The River City Property is an 8.2 acre stretch of land along JFK Boulevard divided into five parcels. Pls.' Resp. to Def. C&W's Statement of Undisputed, Material Facts ¶2 ("Pls.' Resp. SOF") (Document No. 158, filed May 24, 2017); C&W's Statement of Undisputed, Material Facts ¶2 ("C&W SOF").
In the spring of 2006, non-parties Ravinder Chawla and Richard Zeghibe developed a plan to purchase and flip the Property. Pls.' Resp. SOF ¶¶ 3, 44; C&W SOF ¶¶ 3, 44. Chawla and Zeghibe retained Charles Naselsky, an attorney at Cozen, and later at Blank Rome, in connection with the acquisition of River City from its owner at the time, R&F Penn Center Associates, L.P. ("R&F Penn"). Pls.' Resp. SOF ¶4; C&W SOF ¶¶14. Through JFK Blvd.—a single purpose entity established to purchase River City—Chawla and Zeghibe contracted to purchase River City from R&F Penn for $32.5 million. C&W SOF ¶ 5. JFK Blvd. retained architect James Rappoport to develop a mixed-use design plan (the "Rappoport Plan") for the Property featuring ten high-rise towers and twelve million square feet of available space for the purpose of marketing River City to potential investors. C&W SOF ¶ 8; Pls.' Resp. SOF ¶ 8.

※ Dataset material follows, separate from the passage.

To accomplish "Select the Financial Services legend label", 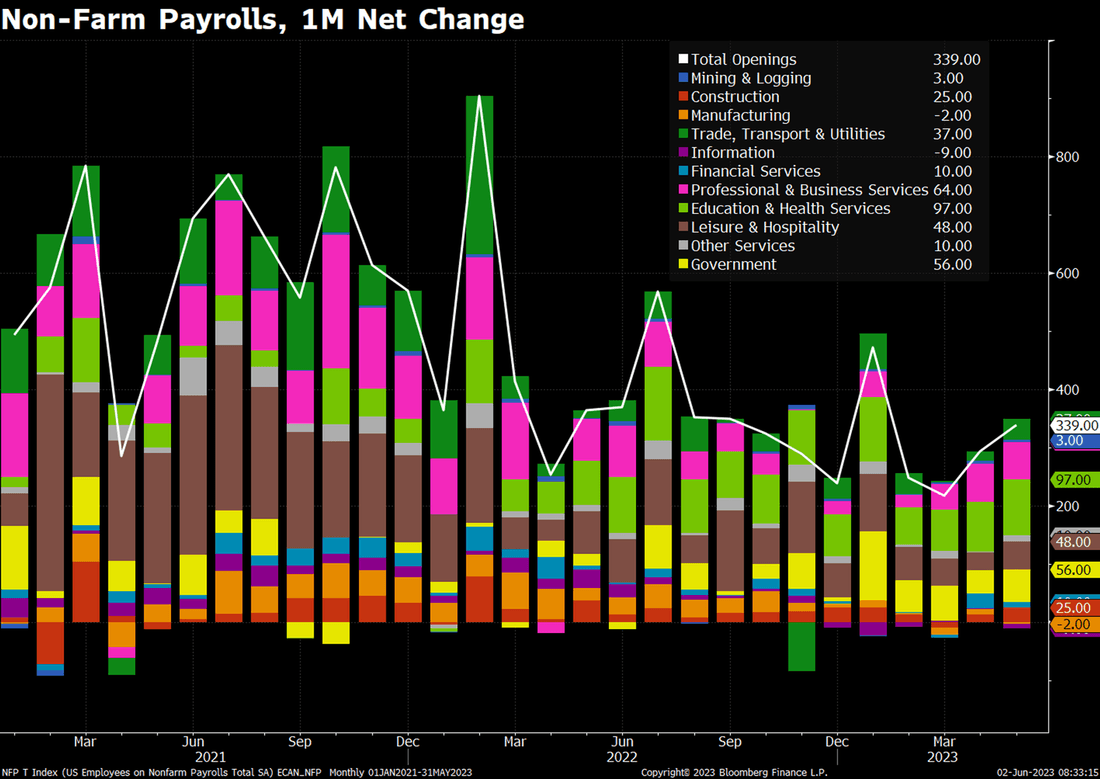I will coord(756,171).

Prior to contracting for the purchase of River City from R&F Penn, Naselsky retained C&W to appraise the Property. Pls.' Resp. SOF ¶ 14; C&W SOF ¶14. On May 18, 2006, C&W's Managing Director, Gerald McNamara sent Naselsky a draft engagement letter, which listed C&W and Cozen as the "Parties to this Agreement" and listed the "Intended User" as Cozen. C&W SOF, Ex. P 61, "May 18, 2006, Email from McNamara to Naselsky with Draft Engagement Letter." Naselsky revised the Draft Engagement Letter to change the "Parties to This Agreement" to JFK Acquisition, G.P., LLC, and "The Intended User" from Cozen to read "client, together with its professionals, investors, + potential lenders may consider the appraisal without further permission." C&W SOF, Ex. P-120, "Revisions to draft engagement letter." Naselsky also changed the date of value to "First Date of Inspection." PCSF ¶ 127. C&W accepted the proposed changes. C&W SOF ¶ 23; PCSF ¶ 130. McNamara assigned the task of appraising the Property to Daniel McNeil, an appraiser at C&W. PCSF ¶ 135.

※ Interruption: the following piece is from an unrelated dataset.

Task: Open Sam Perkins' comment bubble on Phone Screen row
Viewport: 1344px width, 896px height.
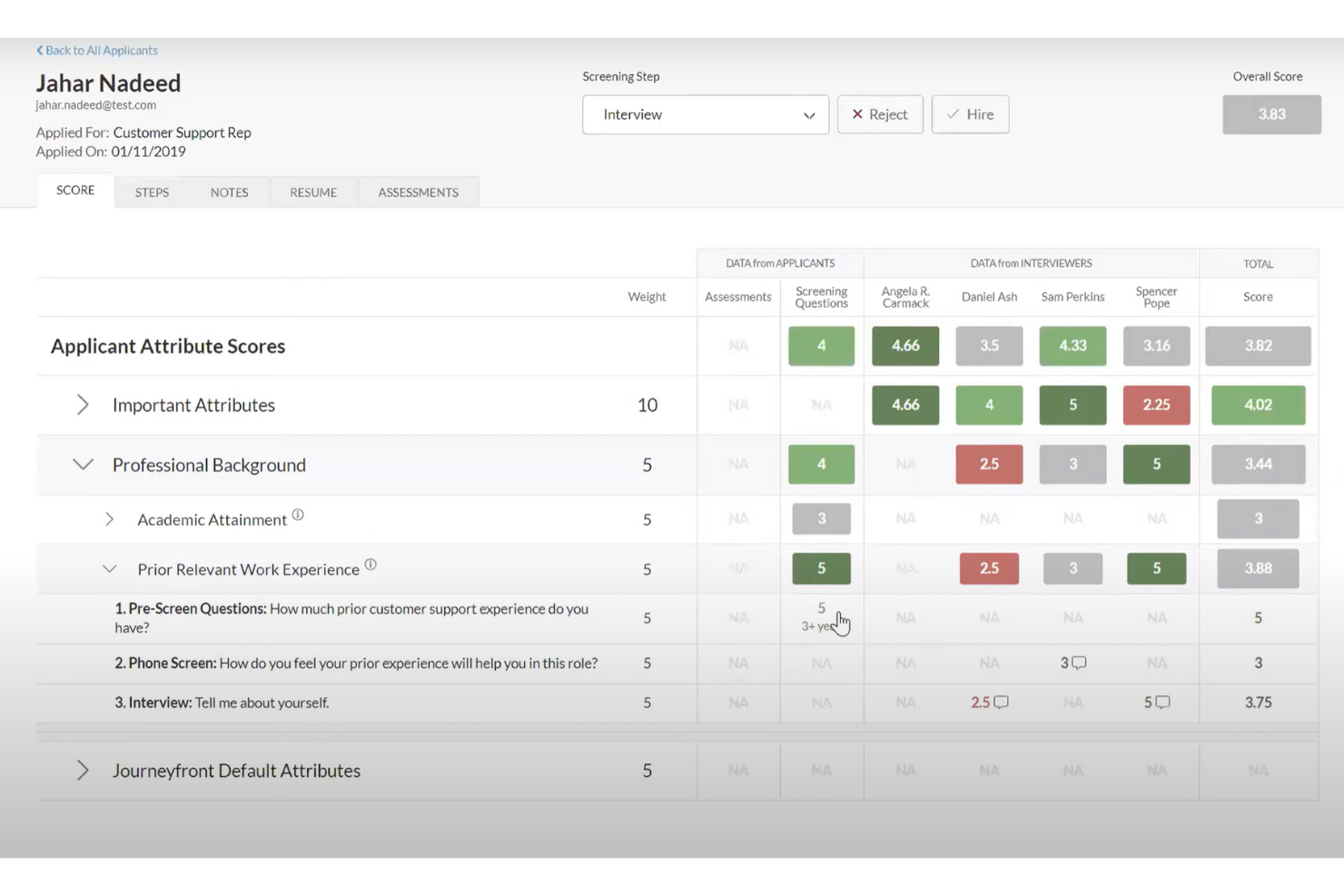Action: [x=1081, y=663]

On June 23, 2006, C&W submitted a draft appraisal ("June 2006 Draft Appraisal") to Naselsky which valued the Property at $57 million. C&W SOF, Ex. P-71, Cushman & Wakefield Appraisal for JFK Properties — Date of Inspection 6-9-06; PCSF ¶ 138. After reviewing the June 2006 Draft Appraisal, Naselsky sent McNamara an email in which he stated that he was "concerned with several provisions findings and assumptions," and wished to meet with McNamara to discuss the appraisal. PCSF ¶ 170; C&W SOF ¶ 38. McNeil met with Naselsky on July 10, 2006, to discuss the June 2006 Draft Appraisal. PCSF ¶ 175; C&W SOF ¶ 39. On July 20, 2006, McNeil emailed Naselsky a revised appraisal ("July 2006 Draft Appraisal"), although the date of the appraisal stated that it was issued on June 23, 2006. PCSF ¶¶190, 194.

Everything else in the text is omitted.